Movie Review: Hidalgo

If I could sum up Hidalgo in one word, the word would be “predictable.”

Everything pretty much plays out exactly as you would imagine it will, right down to the ending. The dang horse even whickers right when you know he’s gonna. This doesn’t make the movie un-entertaining, but there’s really no point in seeing it when you could basically stay home and figure out what happens.

The story in a nutshell is cute man and cute horse travel to distant Arabia to compete in a endurance race through the desert. While there, they go through every “fish out of water” scenario in the book, meet many aristocratic Arabians who all speak English, and have lots of adventures. There’s sultry flirtatious women, Christopher Lee-esque villans, knife fights, desert ambushes, near-castration, and even ferocious leopards. And lots and lots of panoramic shots to bring home the point that The Desert is BIG and HOT and EMPTY. And BIG, in case you forgot.
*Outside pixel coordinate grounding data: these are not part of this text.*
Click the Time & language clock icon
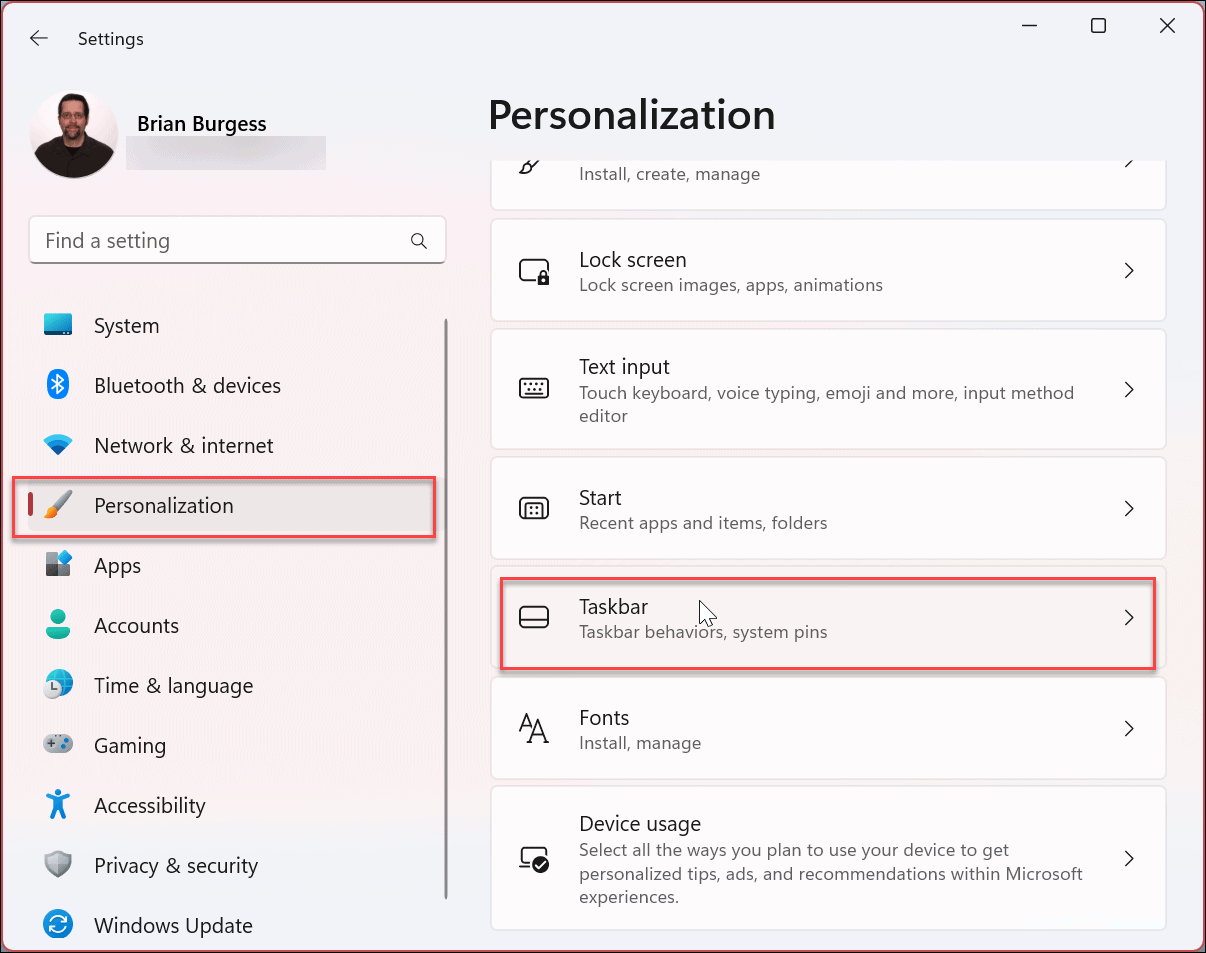This screenshot has width=1206, height=953. (x=58, y=685)
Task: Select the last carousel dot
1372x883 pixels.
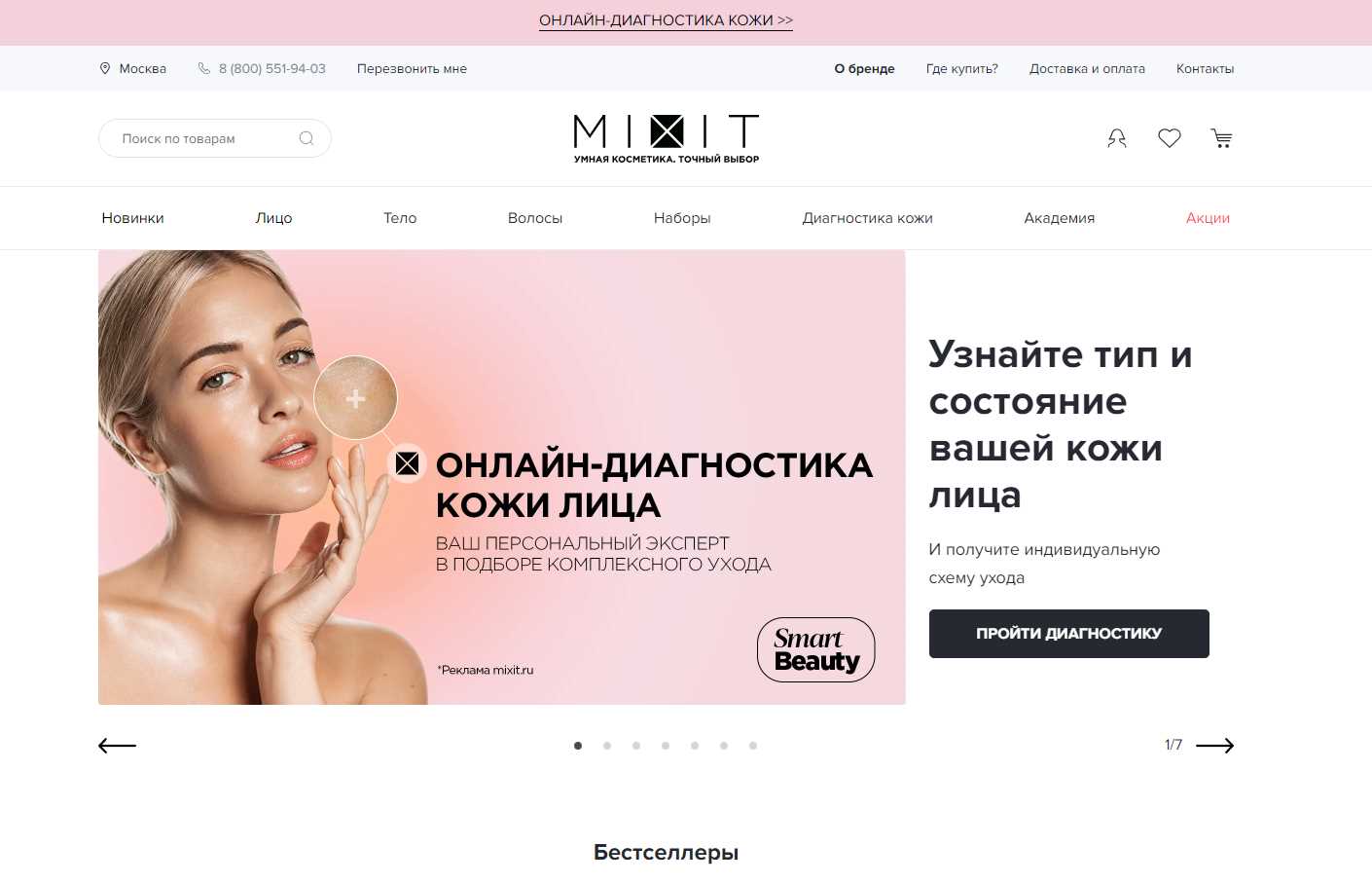Action: pos(753,746)
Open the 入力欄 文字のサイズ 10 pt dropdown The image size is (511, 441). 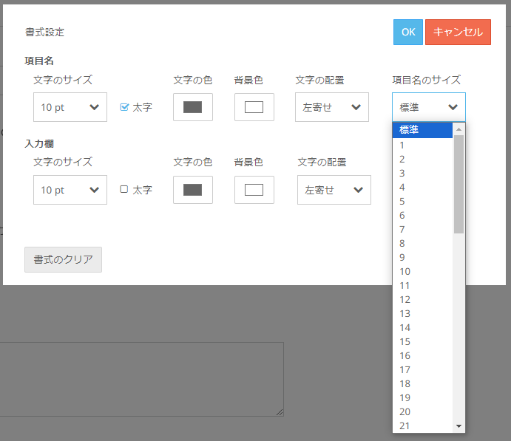[70, 190]
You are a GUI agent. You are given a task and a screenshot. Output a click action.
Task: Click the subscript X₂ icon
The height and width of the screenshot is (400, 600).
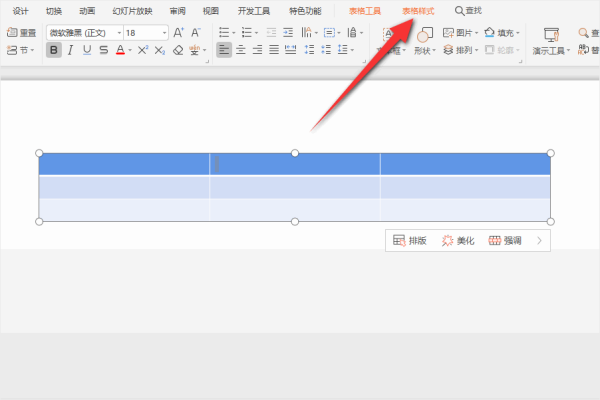pos(160,50)
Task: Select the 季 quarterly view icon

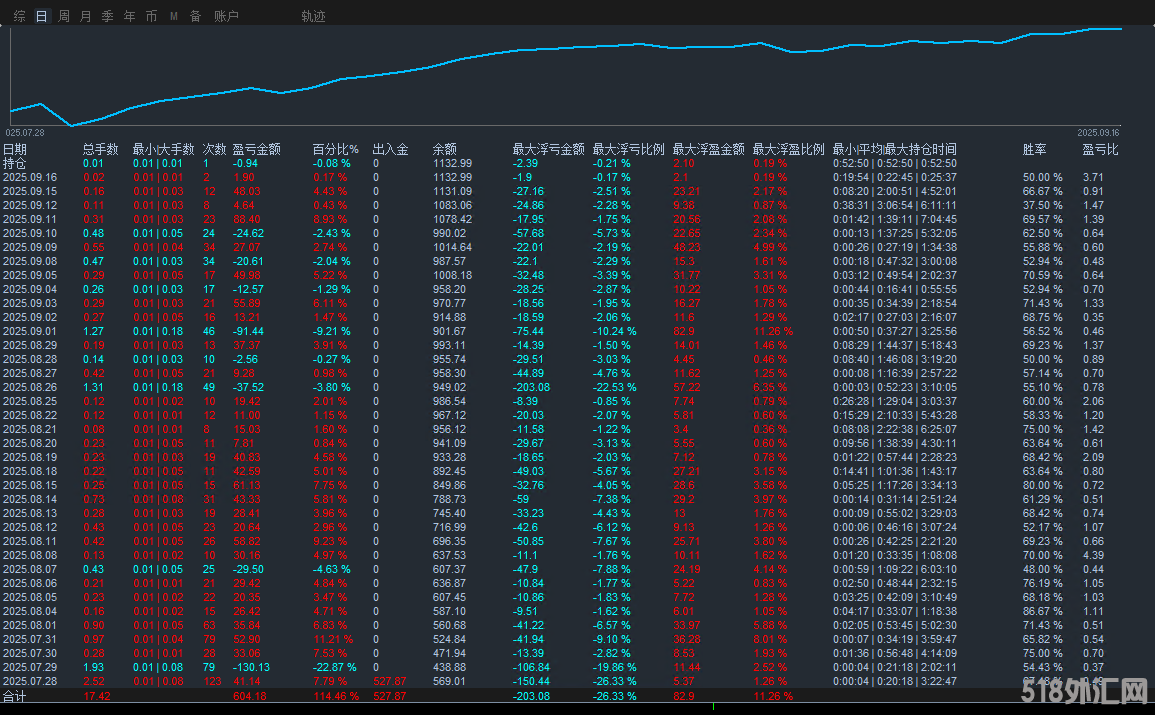Action: click(107, 15)
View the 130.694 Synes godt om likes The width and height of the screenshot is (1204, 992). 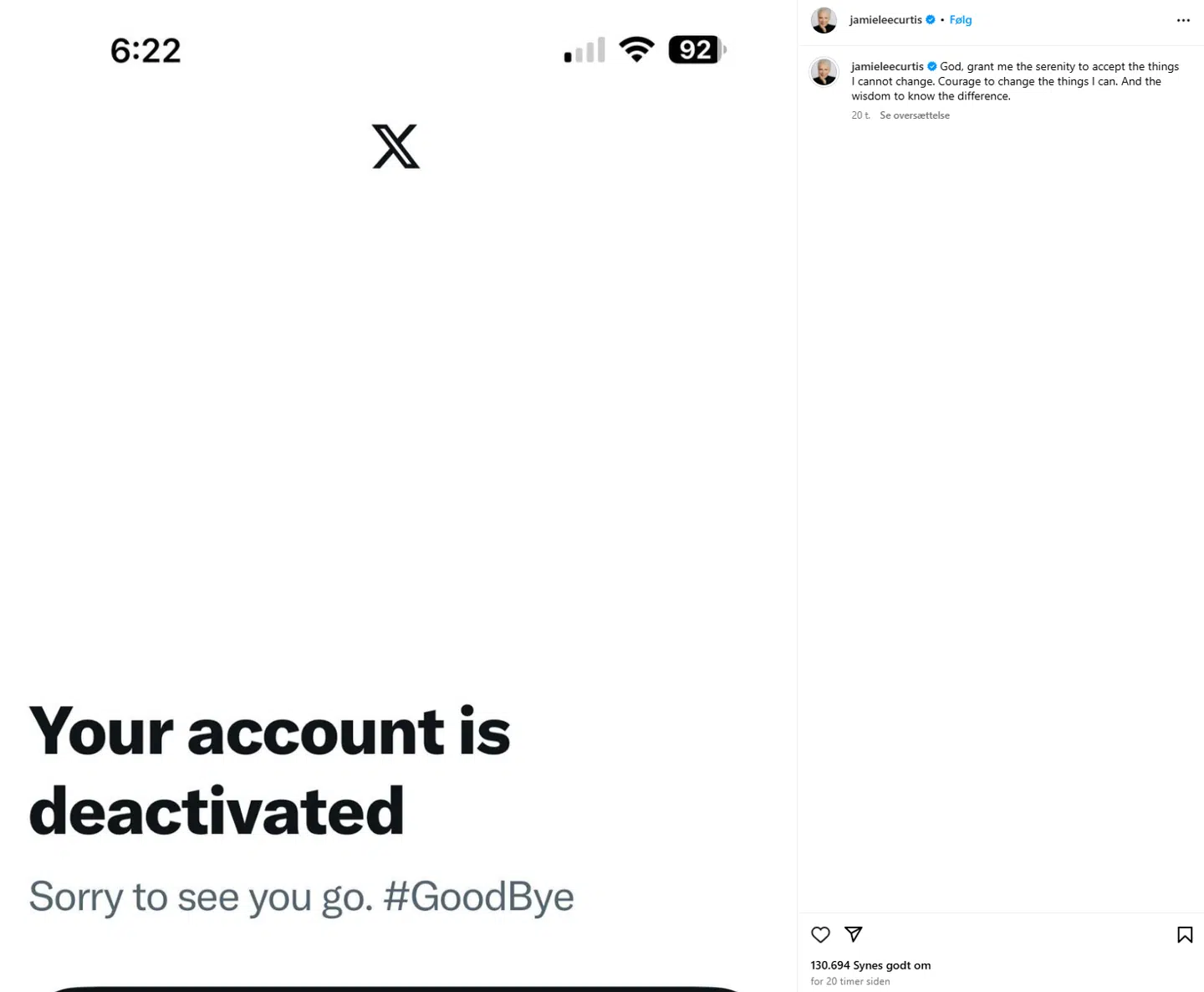(x=870, y=965)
If you are a big Viggo Mortensen fan, you’ll probably want to see Hidalgo. I dunno if Viggo was intentionally going for the Gary Cooper laid-back cowboy-of-few-words thing, but I kept comparing him to Cooper throughout, and finding Viggo wanting. But hey, nobody looks good compared to Coop. Anyway, Viggo is charming and charismatic enough to carry the movie. (Which he has to, because no one else of note is in it.) People going through LOTR withdrawl will be happy to see that Viggo runs around covered with grime and speaking obscure subtitled languages in this one, too.

In short, this is a big, sentimental, “fun” adventure movie. Very good matinee material, time-killer, or something you can take your mom to. Nothing special, but compared to everything else currently in theaters, you may want to give it a chance. Beats spending two hours watching Jeezus get his butt whooped.